SEOUL, Oct. 15 (Yonhap) — The Bank of Korea will continue adjusting its accommodative monetary policy and determine the timing of another rate hike in a way that could ease “financial imbalances” caused in part by rising household debt, Gov. Lee Ju-yeol said Friday.
Lee made the remarks days after the central bank kept its policy rate unchanged at 0.75 percent for October but hinted at the possibility of an additional rate increase before the end of this year to rein in inflation and household debt.
“Financial imbalances have deepened due to the concentration of funds in the asset market and a cumulative increase in household debt, which are serving as a factor that weighs on our economy’s sustainable growth,” Lee told lawmakers during a parliamentary audit.
“Taking them into consideration, the BOK has steadily normalized its monetary policy stance that has been significantly eased in the wake of the COVID-19 outbreak,” he added. “Going forward, the BOK will adjust the extent of its accommodative policy in accordance with improvement in financial and economic conditions.”
Lee said that the South Korean economy has been on a solid recovery track, bolstered by reviving exports and facility investment, saying that such an upward trend will likely continue with the expanded vaccination, which will help ease antivirus measures that have hampered normal business activities.

EXERCISE A :: Write out the Bank of Korea article from "SEOUL, Oct. 15" to "Ju-yeol said Friday.".
EXERCISE B ::
Answer these questions using the Bank of Korea article:
(i) At what level did the central bank keep its policy rate for October?
(ii) In what setting did Lee make his remarks to lawmakers?
(iii) According to Lee, what two things have bolstered the South Korean economy's recovery?
EXERCISE C :: Continue the Bank of Korea article from its last sentence.
You won't need the listing for this.

DATA EXTRACT ::
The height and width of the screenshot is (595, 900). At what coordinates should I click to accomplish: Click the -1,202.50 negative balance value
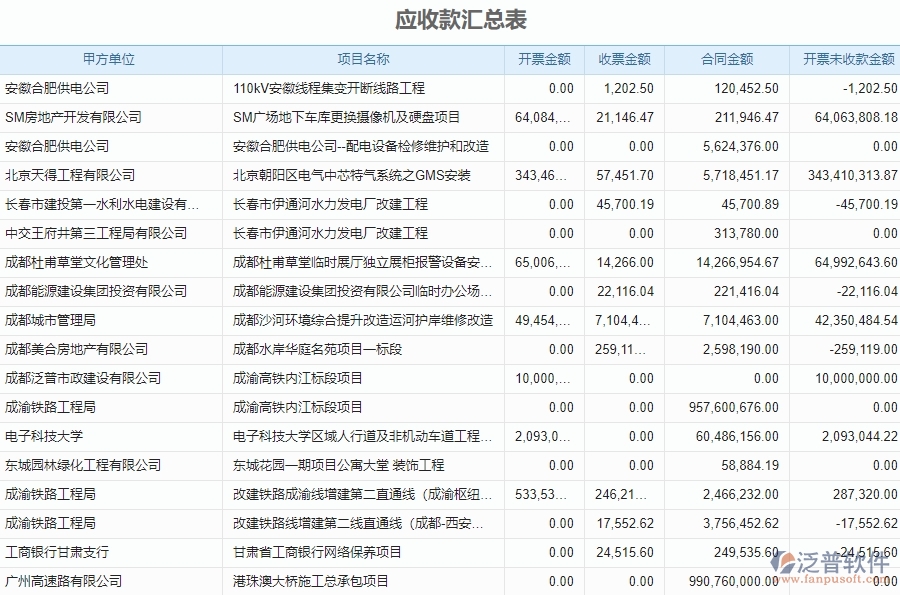(867, 88)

EXPECTED OUTPUT A ::
SEOUL, Oct. 15 (Yonhap) — The Bank of Korea will continue adjusting its accommodative monetary policy and determine the timing of another rate hike in a way that could ease “financial imbalances” caused in part by rising household debt, Gov. Lee Ju-yeol said Friday.

EXPECTED OUTPUT B ::
(i) 0.75 percent
(ii) During a parliamentary audit
(iii) Reviving exports and facility investment

EXPECTED OUTPUT C ::
Soaring household debt has been cited as a major downside risk for Asia’s fourth-largest economy.
Financial authorities have tightened lending regulations to rein in household debt and inflation, and they are set to unveil additional measures next week “at the earliest,” though they will likely include steps intended to help those in actual need of borrowing.
Lee said that inflation remains in the upper range of 2 percent due to both supply- and demand-side pressure and is expected to stay over the central bank’s targeted range of 2 percent for the time being.
He also said that the BOK will complete research on the feasibility of a central bank-issued digital currency next year to pave the way for its introduction, while also making efforts to strengthen the overall digital payment infrastructure amid a fast transition toward the digital economy.